Lotito ha sottolineato il duro lavoro e l’evoluzione del club nel corso degli anni:
Concentrarsi su risultati solidi: “Non vendo sogni, ma solide realtà. Lavoriamo per ottenere il massimo”.
Spirito di squadra: ha sottolineato che il successo dipende dall’unione e dal sacrificio di tutti. “Lo sport è un’azione comune, non si vince da soli, si vince insieme”.
Gestione efficace: ha ricordato la trasformazione finanziaria del club: “Ho portato il club a indebitarsi e oggi è altamente capitalizzato, portando risultati sportivi”.
Alla domanda sulla possibilità di vincere lo scudetto, Lotito ha mostrato fiducia nella programmazione e nella determinazione della squadra: “Se manteniamo questo spirito di squadra e questa ferocia, possiamo dare grandi soddisfazioni ai tifosi”.

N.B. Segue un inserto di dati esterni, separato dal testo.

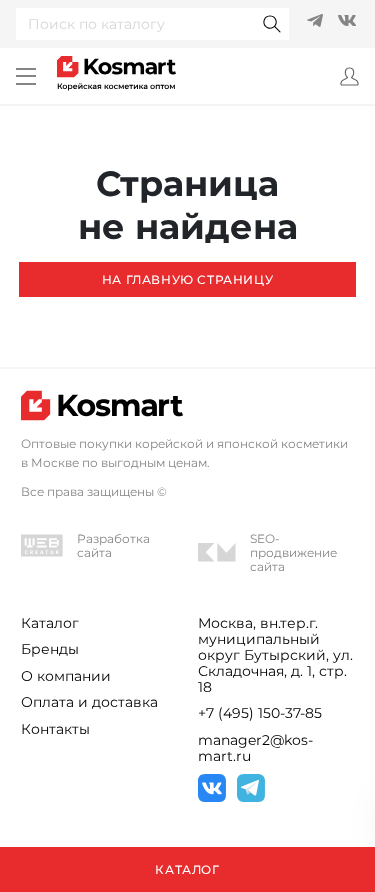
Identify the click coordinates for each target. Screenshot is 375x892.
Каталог (50, 623)
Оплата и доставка (89, 702)
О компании (66, 676)
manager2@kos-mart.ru (255, 748)
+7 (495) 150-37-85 (260, 713)
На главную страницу (188, 279)
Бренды (50, 649)
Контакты (55, 729)
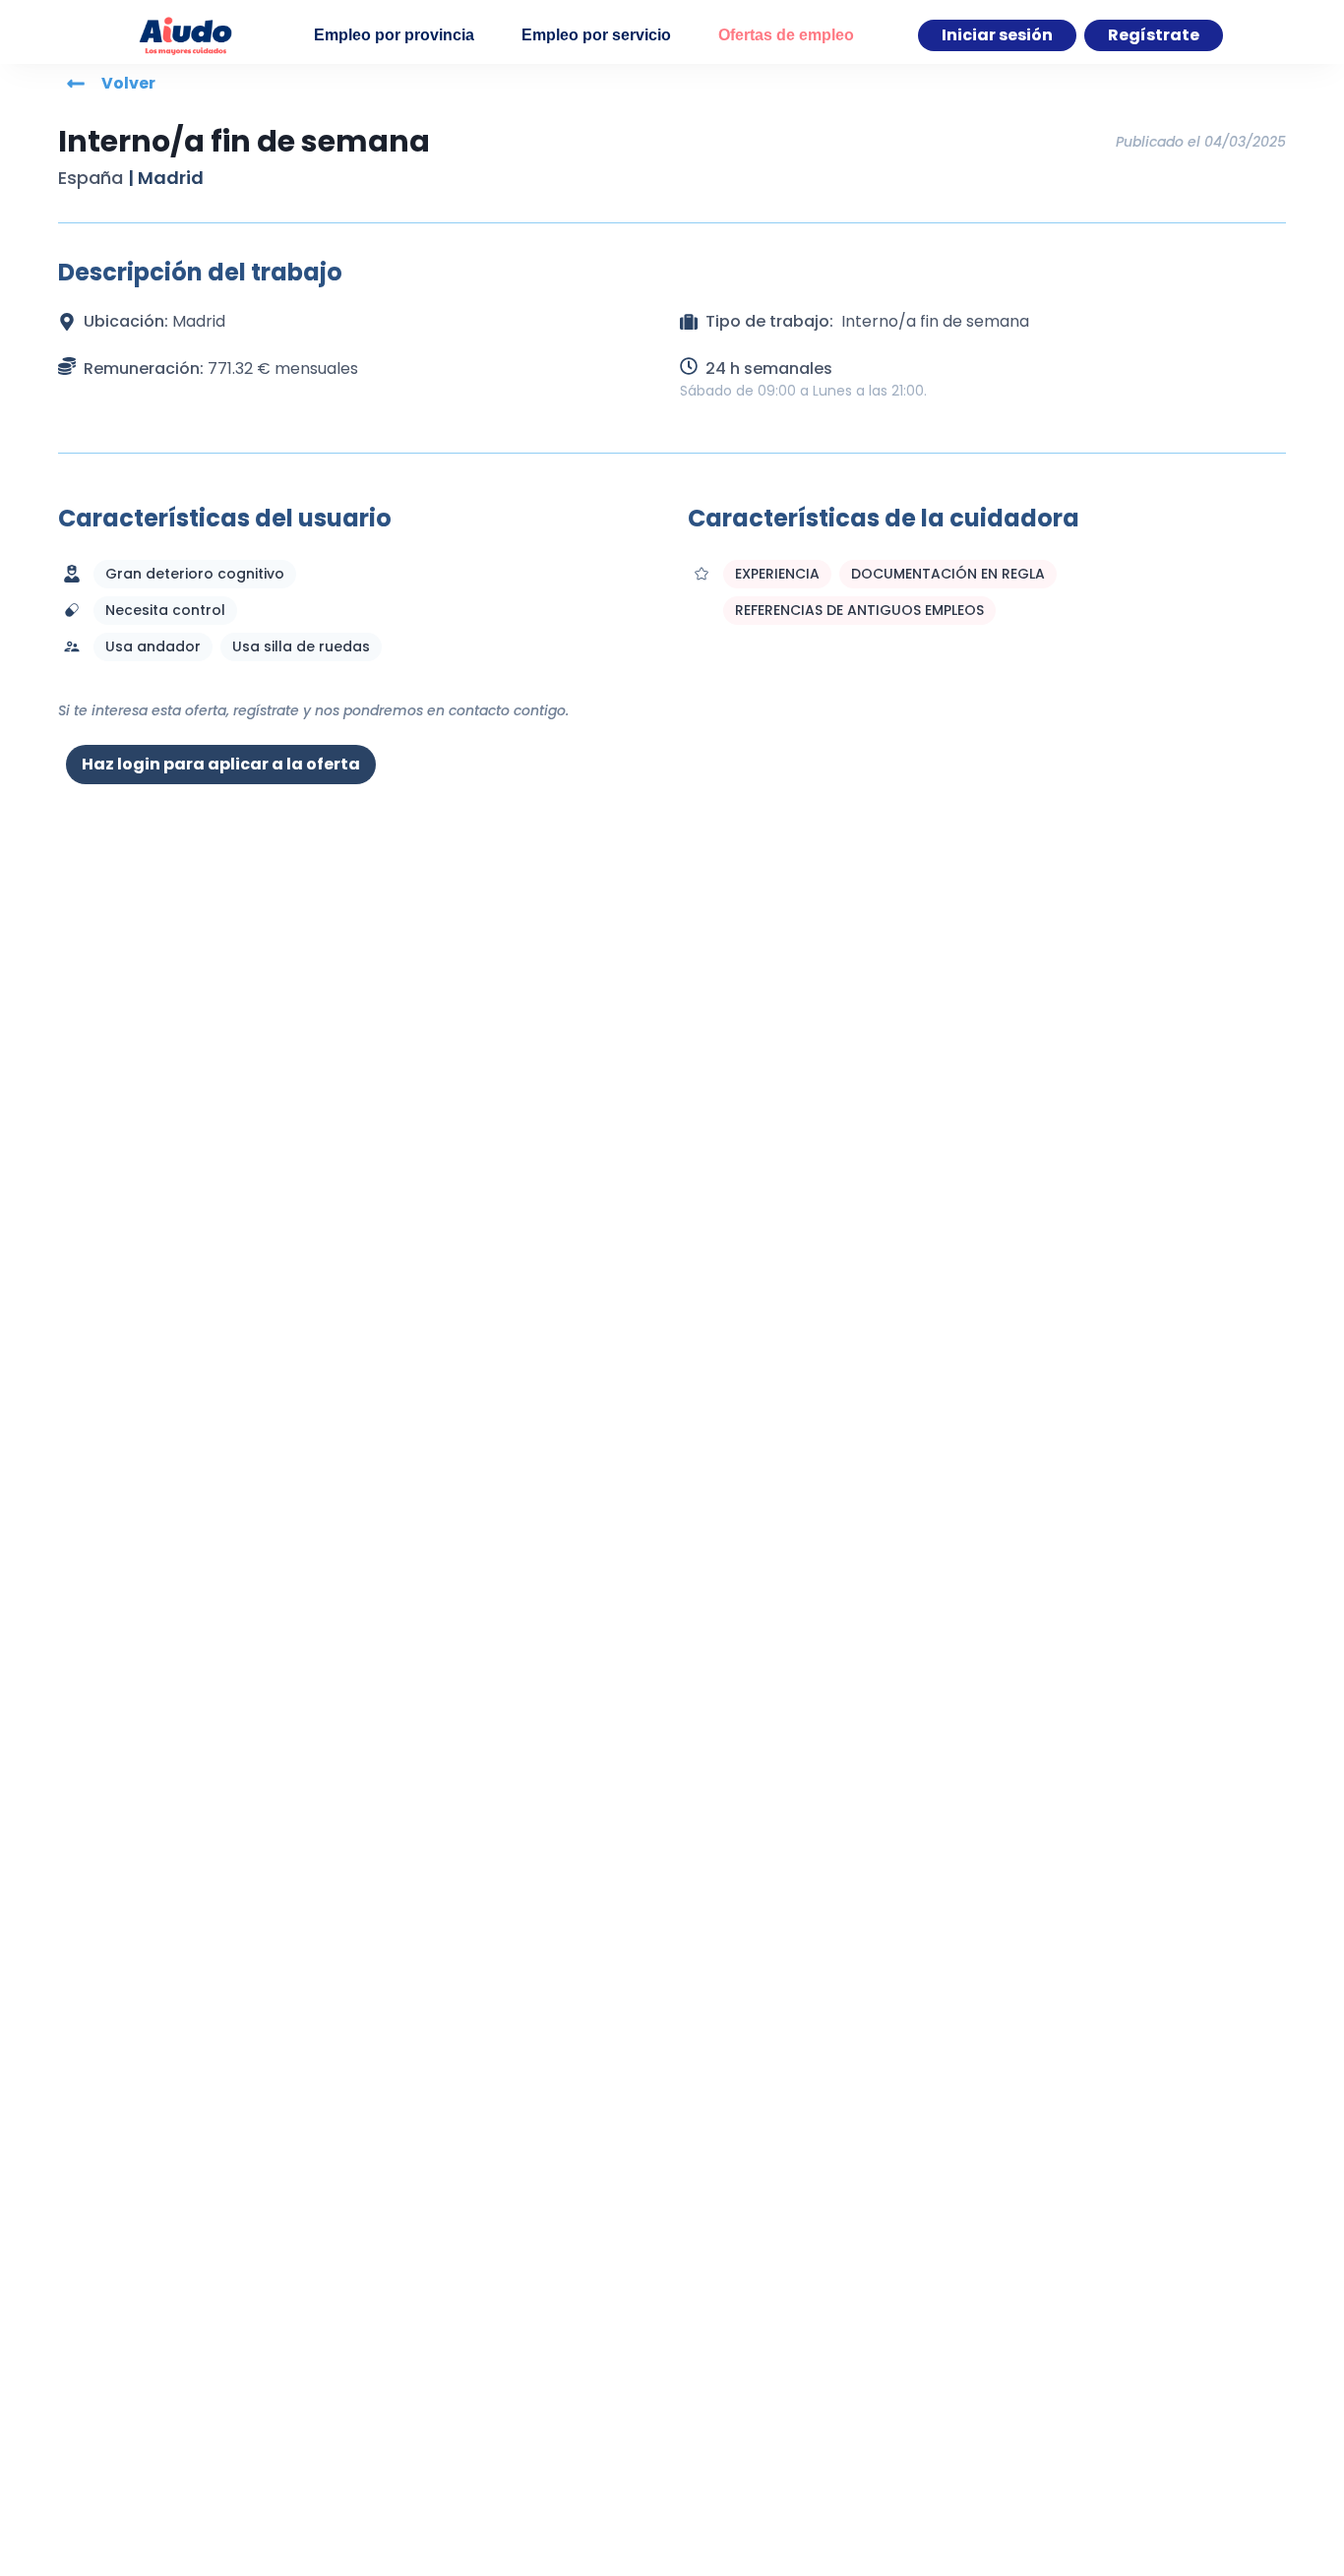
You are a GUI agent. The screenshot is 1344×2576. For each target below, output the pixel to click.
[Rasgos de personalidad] (701, 573)
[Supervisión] (72, 646)
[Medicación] (72, 610)
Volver (128, 83)
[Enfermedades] (72, 573)
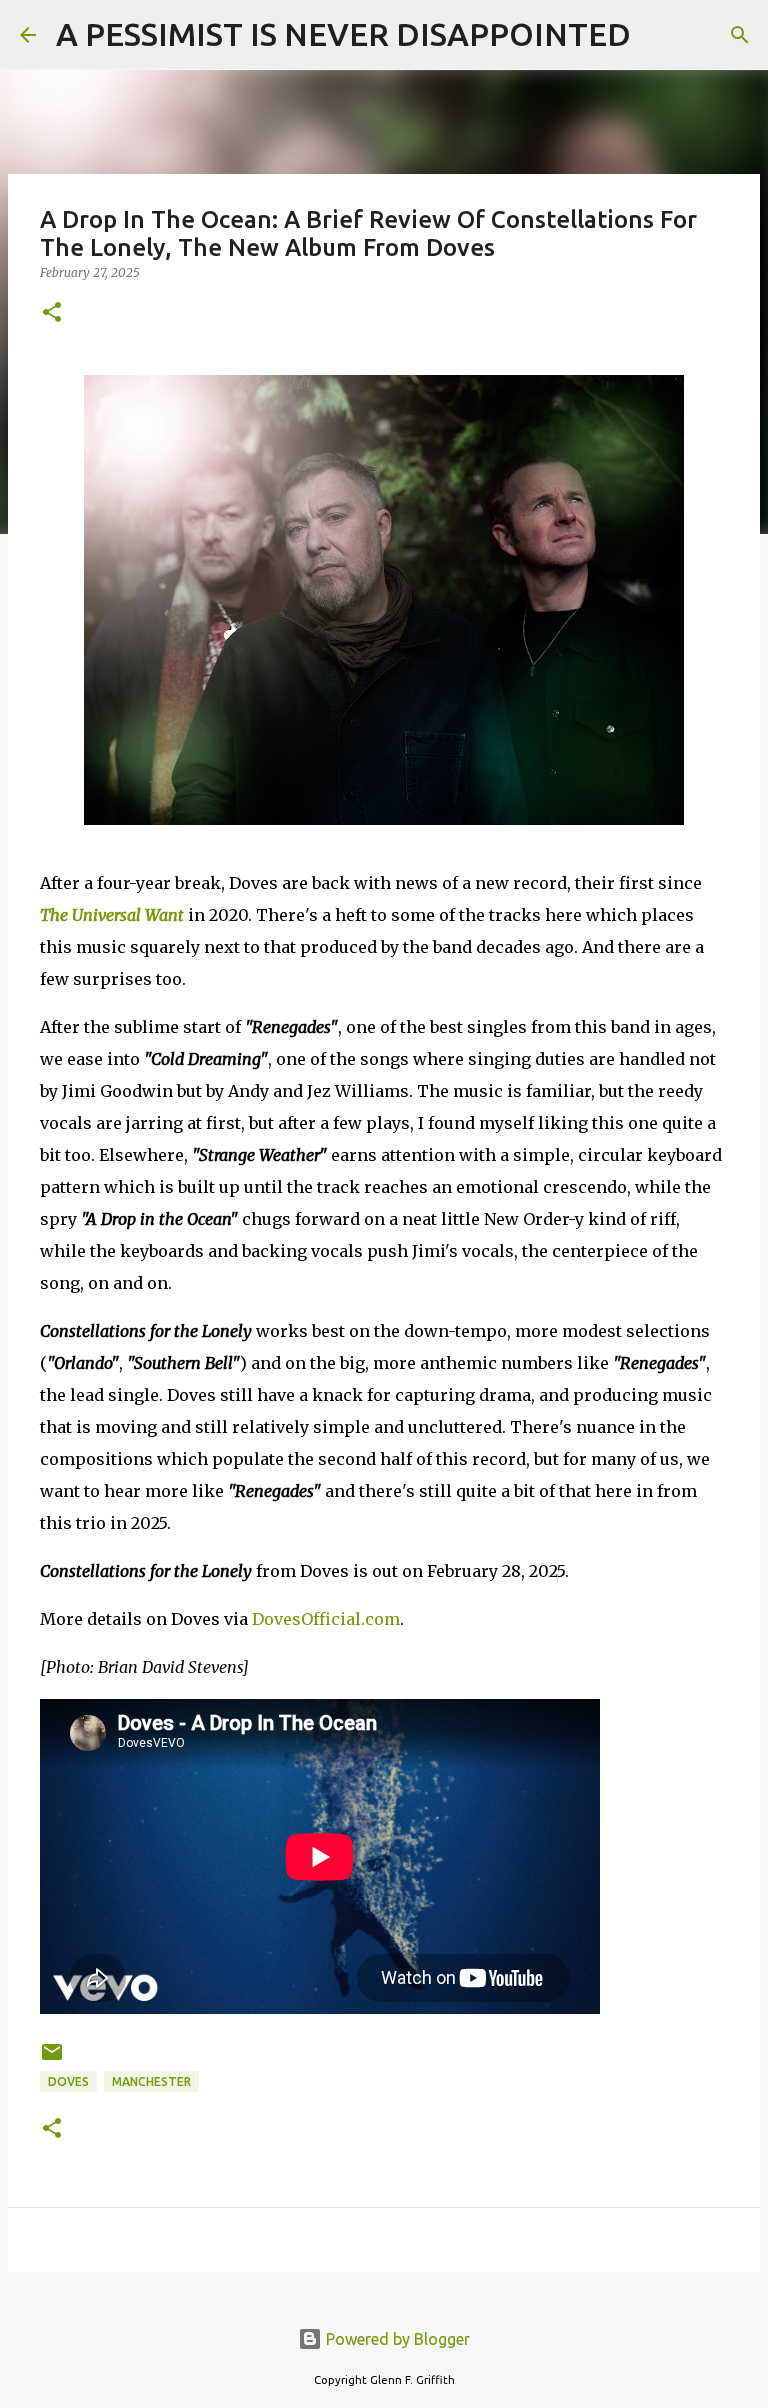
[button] (52, 313)
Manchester (151, 2081)
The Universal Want (112, 915)
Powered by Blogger (396, 2339)
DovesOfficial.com (326, 1619)
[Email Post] (52, 2059)
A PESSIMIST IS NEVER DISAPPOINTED (343, 34)
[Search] (659, 35)
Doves (68, 2081)
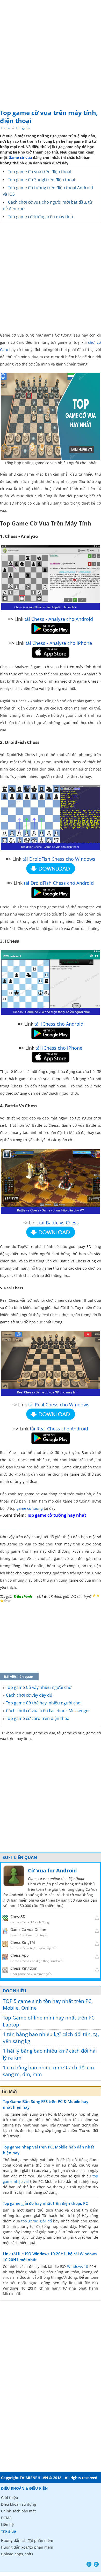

Uno dei punti salienti dell’intervista è stato l’accenno al progetto del nuovo stadio, recentemente presentato in Campidoglio. Lotito ha rivelato grandi aspettative per l’infrastruttura:
Orgoglio per la città e per i tifosi: “L’impianto sarà l’orgoglio della città. Permetterà ai tifosi della Lazio di sentire il senso di appartenenza alla città e dimostrerà che i risultati vengono dal lavoro quotidiano, non solo dalle risorse”.
Visione a lungo termine: il progetto riflette un impegno per il futuro del club e della comunità.
Lotito ha concluso con una nota ispiratrice, rafforzando il suo ruolo di leader resiliente: “Sono un combattente, e questo diventa uno stimolo in più”.